Record excerpts section start
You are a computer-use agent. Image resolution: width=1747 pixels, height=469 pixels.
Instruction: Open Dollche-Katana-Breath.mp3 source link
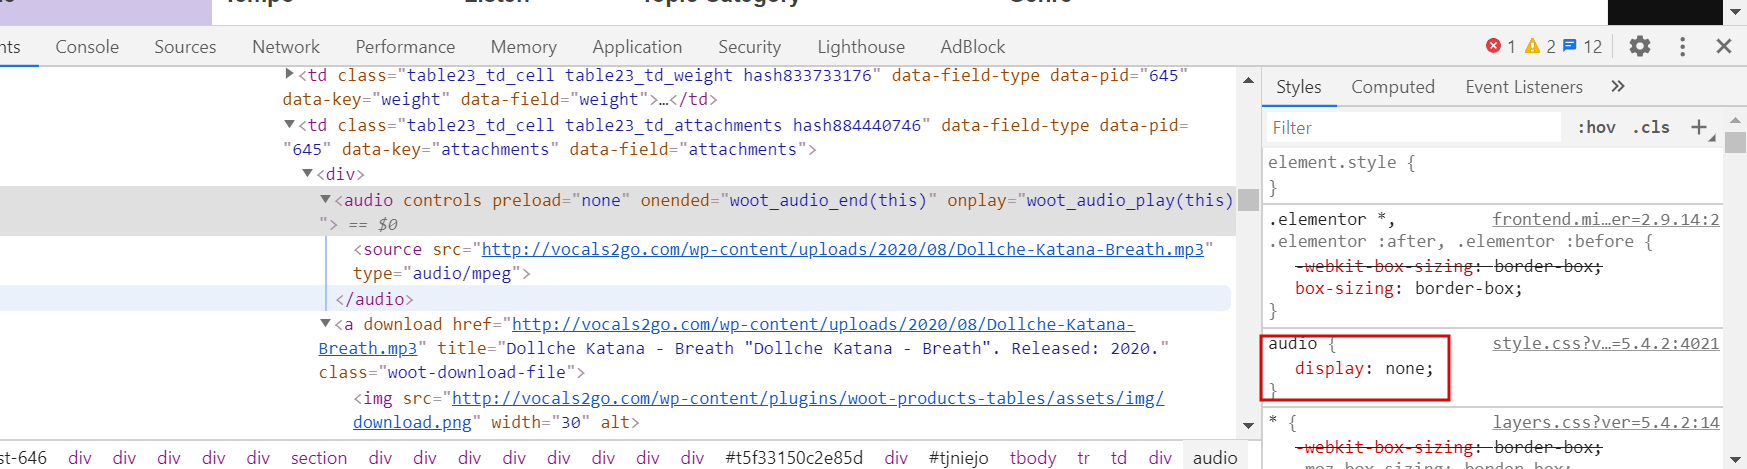(842, 249)
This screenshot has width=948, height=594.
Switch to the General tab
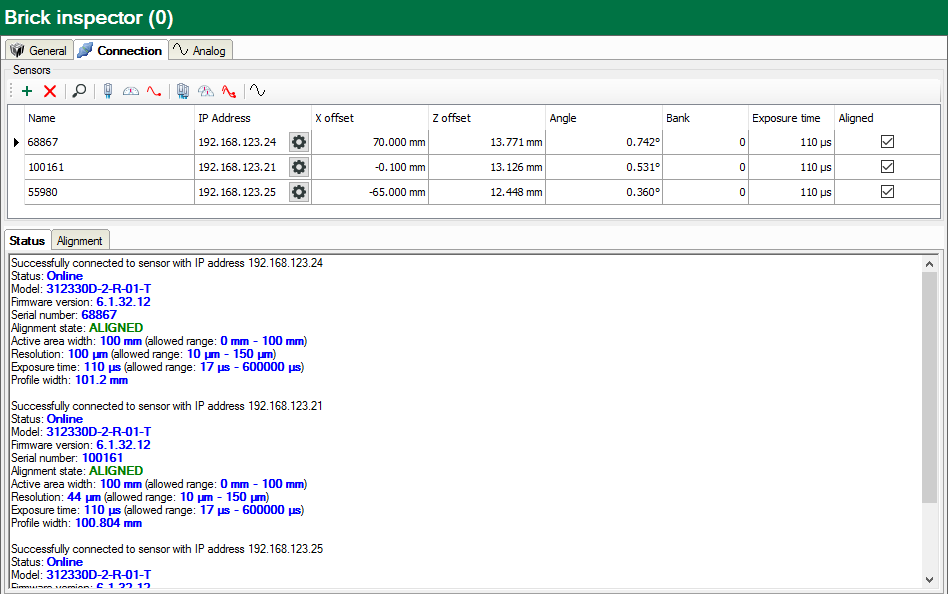39,50
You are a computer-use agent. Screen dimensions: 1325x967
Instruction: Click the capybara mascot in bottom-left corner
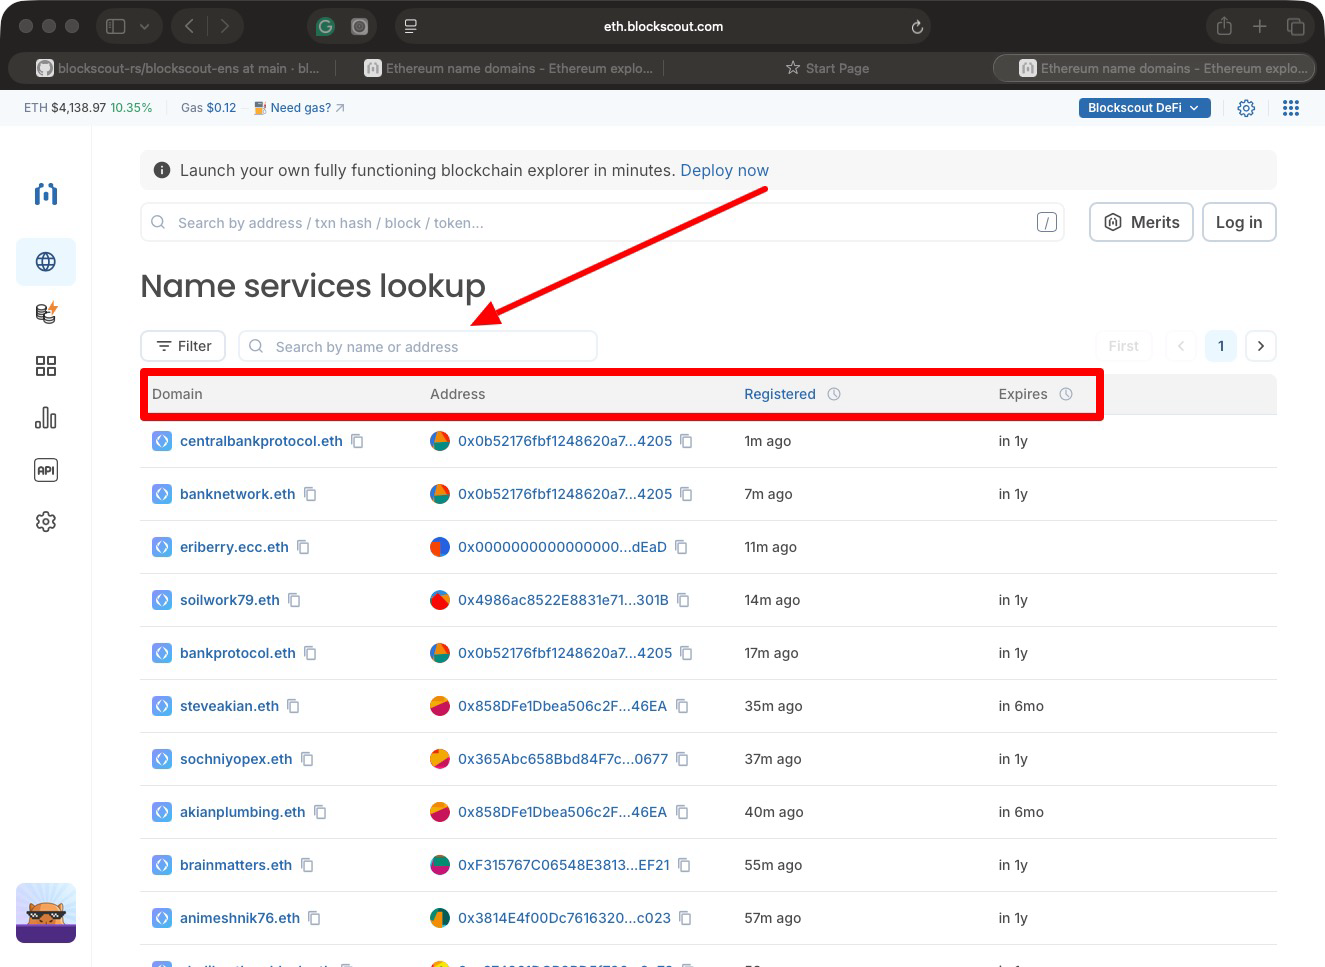[x=46, y=912]
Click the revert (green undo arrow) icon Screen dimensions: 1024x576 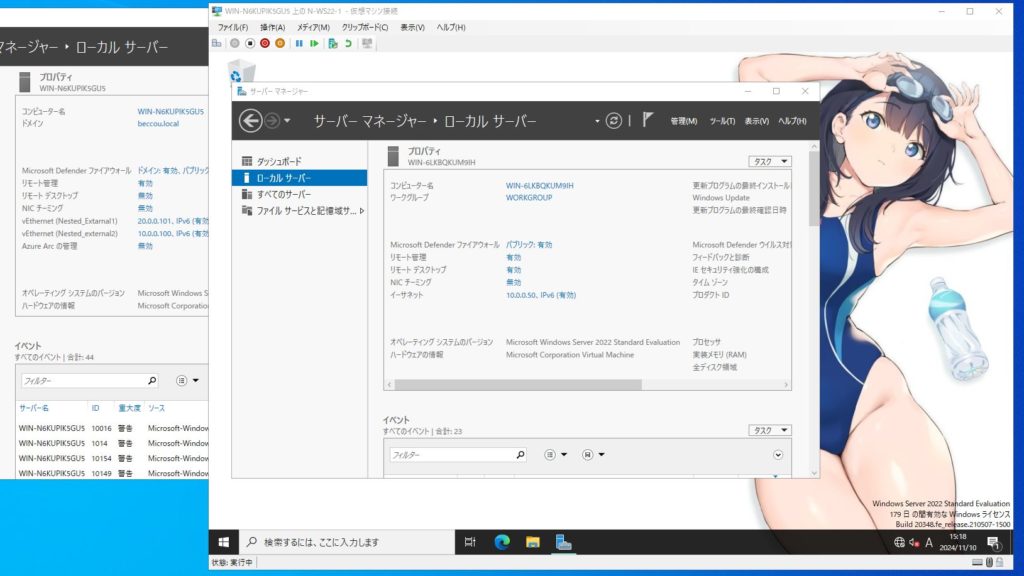(x=348, y=43)
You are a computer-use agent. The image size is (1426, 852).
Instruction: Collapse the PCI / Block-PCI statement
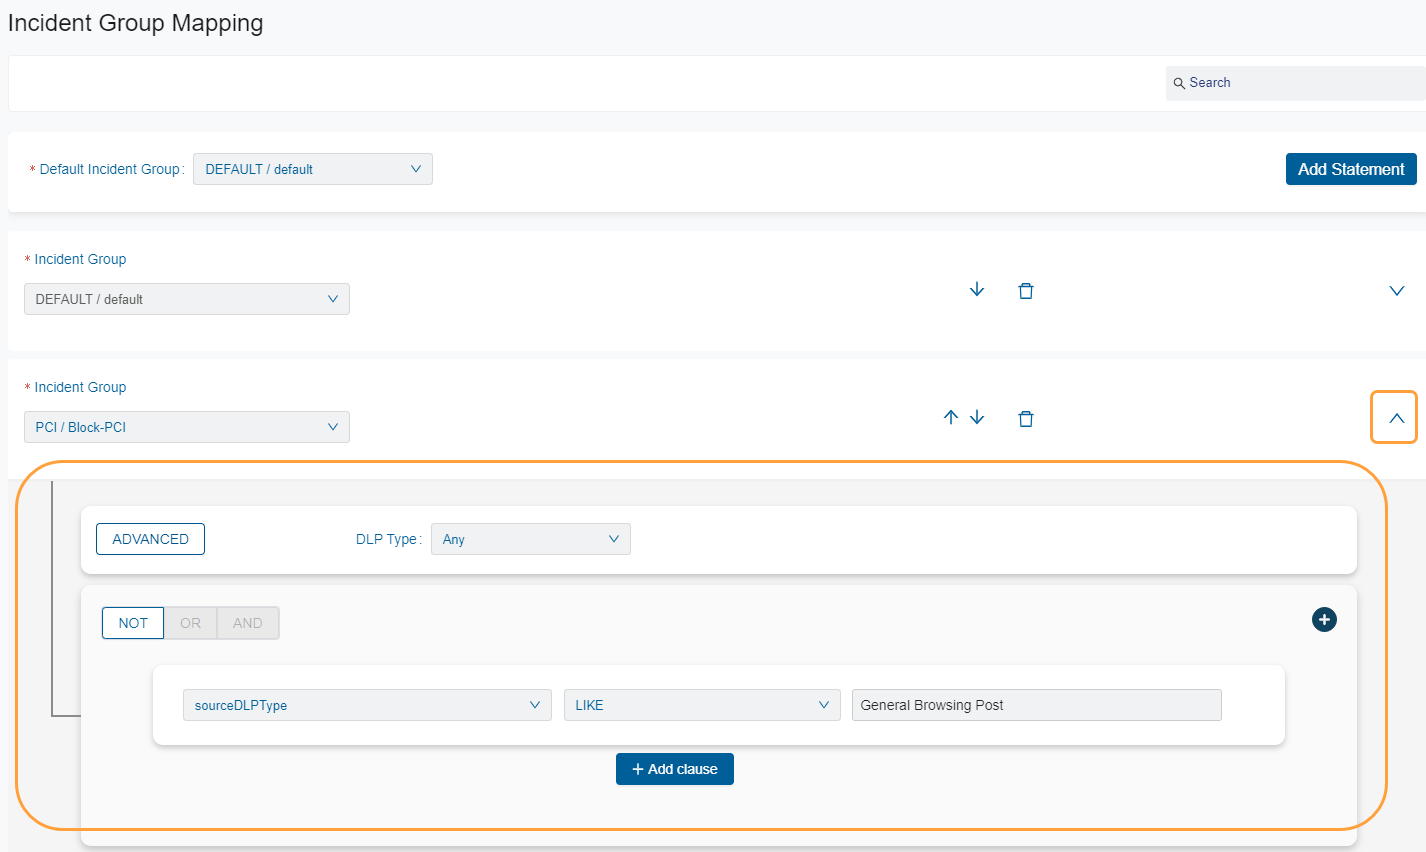[1396, 418]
Record excerpts section end
What the task asks → In the listing above, count every line that holds "computer". Give only the number.

Solution to this exercise → 3